#### [Written request A]
Please reproduce the rows, character for character, for the stretch from the line containing "Identify the location of the" through the end of the rows.

When We Lit Lamps Together: Interfaith Participation Before Partition
Hello, everyone. I want you to close your eyes for a moment and imagine
a landscape. We are in the plains of the Punjab or perhaps the dusty stretches
of Sindh, three centuries ago. You see a grand festival approaching. There are
lights, music, and a sea of people. Now, let me ask you: Who do you think is
celebrating?
If you looked at the modern map, you might expect a clear answer—a
Muslim festival, a Hindu rite, or a Sikh gathering. But if we stepped into that
pre-colonial world, that question wouldn't just be hard to answer; it would
almost be meaningless. You would see a Muslim merchant lighting lamps for
Diwali, a Hindu peasant beating his breast in a Muharram procession, and a Sikh
devotee seeking a blessing at the tomb of a Sufi saint.
Today, we are going to explore a lost world—an "entire civilization
of co-existence," as the historian Mushirul Hasan called it. We will trace
how the fluid, porous boundaries of the past were systematically hardened into
the rigid, often exclusionary identities we see today. We are going to look at
how "fuzzy" identities became "enumerated" ones, and how a
culture of shared sacred spaces was fractured by the tools of the modern state.

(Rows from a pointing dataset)
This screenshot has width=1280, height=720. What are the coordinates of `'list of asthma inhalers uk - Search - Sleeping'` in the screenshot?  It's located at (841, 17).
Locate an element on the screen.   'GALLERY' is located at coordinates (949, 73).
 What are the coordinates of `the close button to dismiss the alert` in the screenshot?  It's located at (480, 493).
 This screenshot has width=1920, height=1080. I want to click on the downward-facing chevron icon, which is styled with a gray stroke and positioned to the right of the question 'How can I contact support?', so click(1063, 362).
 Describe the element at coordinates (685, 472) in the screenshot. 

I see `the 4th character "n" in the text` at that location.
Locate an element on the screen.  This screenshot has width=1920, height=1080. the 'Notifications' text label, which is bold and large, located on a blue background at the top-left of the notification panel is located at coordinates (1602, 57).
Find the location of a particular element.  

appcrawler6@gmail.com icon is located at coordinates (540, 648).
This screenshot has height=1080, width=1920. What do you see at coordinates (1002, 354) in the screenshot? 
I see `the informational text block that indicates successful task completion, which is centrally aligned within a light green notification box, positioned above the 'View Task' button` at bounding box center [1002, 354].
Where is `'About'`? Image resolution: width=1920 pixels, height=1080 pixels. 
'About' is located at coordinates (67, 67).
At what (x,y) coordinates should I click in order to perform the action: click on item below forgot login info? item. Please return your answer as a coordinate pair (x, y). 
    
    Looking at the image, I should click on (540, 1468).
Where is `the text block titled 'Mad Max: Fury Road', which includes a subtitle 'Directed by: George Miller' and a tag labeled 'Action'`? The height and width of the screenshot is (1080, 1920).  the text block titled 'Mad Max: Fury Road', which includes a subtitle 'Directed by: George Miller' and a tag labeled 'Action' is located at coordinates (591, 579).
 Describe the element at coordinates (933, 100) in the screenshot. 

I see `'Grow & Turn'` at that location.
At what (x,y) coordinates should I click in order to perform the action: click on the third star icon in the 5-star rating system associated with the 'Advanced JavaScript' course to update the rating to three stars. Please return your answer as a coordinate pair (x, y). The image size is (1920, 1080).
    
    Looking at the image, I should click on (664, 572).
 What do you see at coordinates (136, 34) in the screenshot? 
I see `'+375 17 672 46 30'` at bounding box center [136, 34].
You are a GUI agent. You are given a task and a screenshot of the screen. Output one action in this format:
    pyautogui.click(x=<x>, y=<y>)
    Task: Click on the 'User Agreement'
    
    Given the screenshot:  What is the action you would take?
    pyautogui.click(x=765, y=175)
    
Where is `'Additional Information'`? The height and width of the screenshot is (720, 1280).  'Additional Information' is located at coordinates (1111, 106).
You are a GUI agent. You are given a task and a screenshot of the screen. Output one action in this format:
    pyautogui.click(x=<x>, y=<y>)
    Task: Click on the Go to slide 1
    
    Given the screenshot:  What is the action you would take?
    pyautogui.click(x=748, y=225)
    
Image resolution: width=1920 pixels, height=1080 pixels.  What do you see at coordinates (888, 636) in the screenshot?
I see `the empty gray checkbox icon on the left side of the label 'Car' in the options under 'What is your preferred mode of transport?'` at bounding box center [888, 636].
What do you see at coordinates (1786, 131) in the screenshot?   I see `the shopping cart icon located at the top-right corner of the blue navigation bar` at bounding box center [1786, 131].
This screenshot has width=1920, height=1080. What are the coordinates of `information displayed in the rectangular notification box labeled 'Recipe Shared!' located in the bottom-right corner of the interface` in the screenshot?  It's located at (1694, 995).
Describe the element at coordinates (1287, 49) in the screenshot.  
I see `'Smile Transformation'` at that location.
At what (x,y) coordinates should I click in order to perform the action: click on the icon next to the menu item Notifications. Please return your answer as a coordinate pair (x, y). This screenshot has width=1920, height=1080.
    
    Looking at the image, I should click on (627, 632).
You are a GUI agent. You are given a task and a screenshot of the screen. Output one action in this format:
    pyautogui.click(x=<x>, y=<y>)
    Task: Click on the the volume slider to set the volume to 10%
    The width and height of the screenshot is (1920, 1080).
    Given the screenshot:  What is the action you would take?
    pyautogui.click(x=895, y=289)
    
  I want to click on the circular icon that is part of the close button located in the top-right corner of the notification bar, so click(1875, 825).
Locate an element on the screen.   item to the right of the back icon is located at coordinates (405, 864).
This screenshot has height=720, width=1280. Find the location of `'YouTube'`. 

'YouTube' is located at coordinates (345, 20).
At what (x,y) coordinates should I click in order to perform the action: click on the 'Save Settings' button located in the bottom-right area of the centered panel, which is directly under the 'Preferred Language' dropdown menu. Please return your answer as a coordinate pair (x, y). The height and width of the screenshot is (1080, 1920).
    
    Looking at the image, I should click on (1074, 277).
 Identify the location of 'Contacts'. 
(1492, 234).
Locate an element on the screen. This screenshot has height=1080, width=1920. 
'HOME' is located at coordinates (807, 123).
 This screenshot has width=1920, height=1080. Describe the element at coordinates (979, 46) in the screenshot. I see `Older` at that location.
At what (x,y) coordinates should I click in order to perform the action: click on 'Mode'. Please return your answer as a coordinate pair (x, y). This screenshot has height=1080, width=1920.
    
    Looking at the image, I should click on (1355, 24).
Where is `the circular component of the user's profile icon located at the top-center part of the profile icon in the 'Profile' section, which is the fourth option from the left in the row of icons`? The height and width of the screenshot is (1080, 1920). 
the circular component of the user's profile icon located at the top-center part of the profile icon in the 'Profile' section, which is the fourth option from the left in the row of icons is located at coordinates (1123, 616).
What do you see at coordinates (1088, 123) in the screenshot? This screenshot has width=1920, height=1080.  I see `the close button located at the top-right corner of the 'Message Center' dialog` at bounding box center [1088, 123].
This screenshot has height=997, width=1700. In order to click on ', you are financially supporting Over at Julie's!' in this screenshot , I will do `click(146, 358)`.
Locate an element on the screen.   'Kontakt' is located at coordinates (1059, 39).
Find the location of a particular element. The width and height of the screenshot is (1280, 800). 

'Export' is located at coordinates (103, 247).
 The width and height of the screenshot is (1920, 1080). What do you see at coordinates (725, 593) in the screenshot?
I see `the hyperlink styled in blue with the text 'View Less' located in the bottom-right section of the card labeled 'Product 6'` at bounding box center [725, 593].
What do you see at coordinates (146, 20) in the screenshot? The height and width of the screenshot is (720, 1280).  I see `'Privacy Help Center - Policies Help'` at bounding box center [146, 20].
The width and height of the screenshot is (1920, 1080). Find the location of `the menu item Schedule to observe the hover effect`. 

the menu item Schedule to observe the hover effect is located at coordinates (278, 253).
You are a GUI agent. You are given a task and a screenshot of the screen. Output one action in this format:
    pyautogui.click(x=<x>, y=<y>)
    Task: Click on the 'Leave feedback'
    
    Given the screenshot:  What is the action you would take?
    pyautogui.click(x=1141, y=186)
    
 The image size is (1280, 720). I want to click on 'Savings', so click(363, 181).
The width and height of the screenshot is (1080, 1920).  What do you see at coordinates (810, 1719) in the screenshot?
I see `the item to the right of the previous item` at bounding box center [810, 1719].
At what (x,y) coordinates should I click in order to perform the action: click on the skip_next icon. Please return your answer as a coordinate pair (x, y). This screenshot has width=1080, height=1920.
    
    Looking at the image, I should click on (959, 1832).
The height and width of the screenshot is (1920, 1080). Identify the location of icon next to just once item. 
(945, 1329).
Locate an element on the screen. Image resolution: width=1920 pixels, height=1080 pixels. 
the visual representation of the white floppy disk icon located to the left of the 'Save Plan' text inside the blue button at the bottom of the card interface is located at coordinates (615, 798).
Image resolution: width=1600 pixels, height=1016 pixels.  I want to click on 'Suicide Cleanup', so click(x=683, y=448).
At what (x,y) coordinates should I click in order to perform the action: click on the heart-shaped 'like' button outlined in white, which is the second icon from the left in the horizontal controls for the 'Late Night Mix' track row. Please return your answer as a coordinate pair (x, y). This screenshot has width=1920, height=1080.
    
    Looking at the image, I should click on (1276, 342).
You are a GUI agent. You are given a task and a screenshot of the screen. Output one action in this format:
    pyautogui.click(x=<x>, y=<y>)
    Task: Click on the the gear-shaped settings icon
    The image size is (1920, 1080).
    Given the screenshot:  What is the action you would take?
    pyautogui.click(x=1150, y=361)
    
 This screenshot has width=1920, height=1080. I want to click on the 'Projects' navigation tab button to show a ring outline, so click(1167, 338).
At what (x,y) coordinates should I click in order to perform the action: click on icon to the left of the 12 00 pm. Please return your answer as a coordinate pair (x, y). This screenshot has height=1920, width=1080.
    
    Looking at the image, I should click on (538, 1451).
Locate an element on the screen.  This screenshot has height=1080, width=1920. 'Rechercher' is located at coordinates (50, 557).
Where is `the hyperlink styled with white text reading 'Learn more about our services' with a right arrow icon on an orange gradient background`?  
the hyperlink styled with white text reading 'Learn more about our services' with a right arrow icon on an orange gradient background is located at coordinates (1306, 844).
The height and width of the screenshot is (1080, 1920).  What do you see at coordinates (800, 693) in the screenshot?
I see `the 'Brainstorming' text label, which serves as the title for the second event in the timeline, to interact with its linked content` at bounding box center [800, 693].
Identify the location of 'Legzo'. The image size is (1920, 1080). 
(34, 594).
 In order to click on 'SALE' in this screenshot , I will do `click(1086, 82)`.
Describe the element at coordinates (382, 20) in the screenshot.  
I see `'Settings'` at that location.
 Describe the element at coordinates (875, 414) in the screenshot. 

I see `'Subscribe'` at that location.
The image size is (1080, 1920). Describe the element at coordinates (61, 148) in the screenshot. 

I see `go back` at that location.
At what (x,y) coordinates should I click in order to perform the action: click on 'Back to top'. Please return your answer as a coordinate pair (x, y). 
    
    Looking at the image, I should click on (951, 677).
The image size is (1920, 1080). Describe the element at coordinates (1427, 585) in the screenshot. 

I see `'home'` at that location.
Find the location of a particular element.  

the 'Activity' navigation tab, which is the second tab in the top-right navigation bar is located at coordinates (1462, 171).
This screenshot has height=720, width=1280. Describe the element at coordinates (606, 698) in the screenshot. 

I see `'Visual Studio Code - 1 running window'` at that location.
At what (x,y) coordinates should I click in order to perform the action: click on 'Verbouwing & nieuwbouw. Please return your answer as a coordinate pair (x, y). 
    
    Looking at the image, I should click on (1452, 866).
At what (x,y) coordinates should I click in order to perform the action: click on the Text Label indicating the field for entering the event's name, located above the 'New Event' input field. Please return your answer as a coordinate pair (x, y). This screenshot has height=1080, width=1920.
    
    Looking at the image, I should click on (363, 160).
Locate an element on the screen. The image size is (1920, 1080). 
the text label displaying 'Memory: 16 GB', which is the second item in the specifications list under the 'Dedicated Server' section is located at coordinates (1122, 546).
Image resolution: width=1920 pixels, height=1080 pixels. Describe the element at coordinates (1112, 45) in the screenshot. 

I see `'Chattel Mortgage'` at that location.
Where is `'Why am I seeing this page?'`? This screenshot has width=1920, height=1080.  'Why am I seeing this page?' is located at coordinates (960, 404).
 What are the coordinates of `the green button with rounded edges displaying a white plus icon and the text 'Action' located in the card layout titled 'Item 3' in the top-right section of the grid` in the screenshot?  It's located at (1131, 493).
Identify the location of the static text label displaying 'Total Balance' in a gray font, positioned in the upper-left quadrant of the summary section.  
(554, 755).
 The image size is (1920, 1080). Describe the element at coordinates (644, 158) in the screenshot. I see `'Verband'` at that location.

#### [Written request B]
Write out the stretch of the talk on interfaith life before Partition from "When We Lit" through "a Sufi saint.", with every word unchanged.

#### [Final answer A]
Identify the location of the static text label displaying 'Total Balance' in a gray font, positioned in the upper-left quadrant of the summary section.  
(554, 755).
 The image size is (1920, 1080). Describe the element at coordinates (644, 158) in the screenshot. I see `'Verband'` at that location.

#### [Final answer B]
When We Lit Lamps Together: Interfaith Participation Before Partition
Hello, everyone. I want you to close your eyes for a moment and imagine
a landscape. We are in the plains of the Punjab or perhaps the dusty stretches
of Sindh, three centuries ago. You see a grand festival approaching. There are
lights, music, and a sea of people. Now, let me ask you: Who do you think is
celebrating?
If you looked at the modern map, you might expect a clear answer—a
Muslim festival, a Hindu rite, or a Sikh gathering. But if we stepped into that
pre-colonial world, that question wouldn't just be hard to answer; it would
almost be meaningless. You would see a Muslim merchant lighting lamps for
Diwali, a Hindu peasant beating his breast in a Muharram procession, and a Sikh
devotee seeking a blessing at the tomb of a Sufi saint.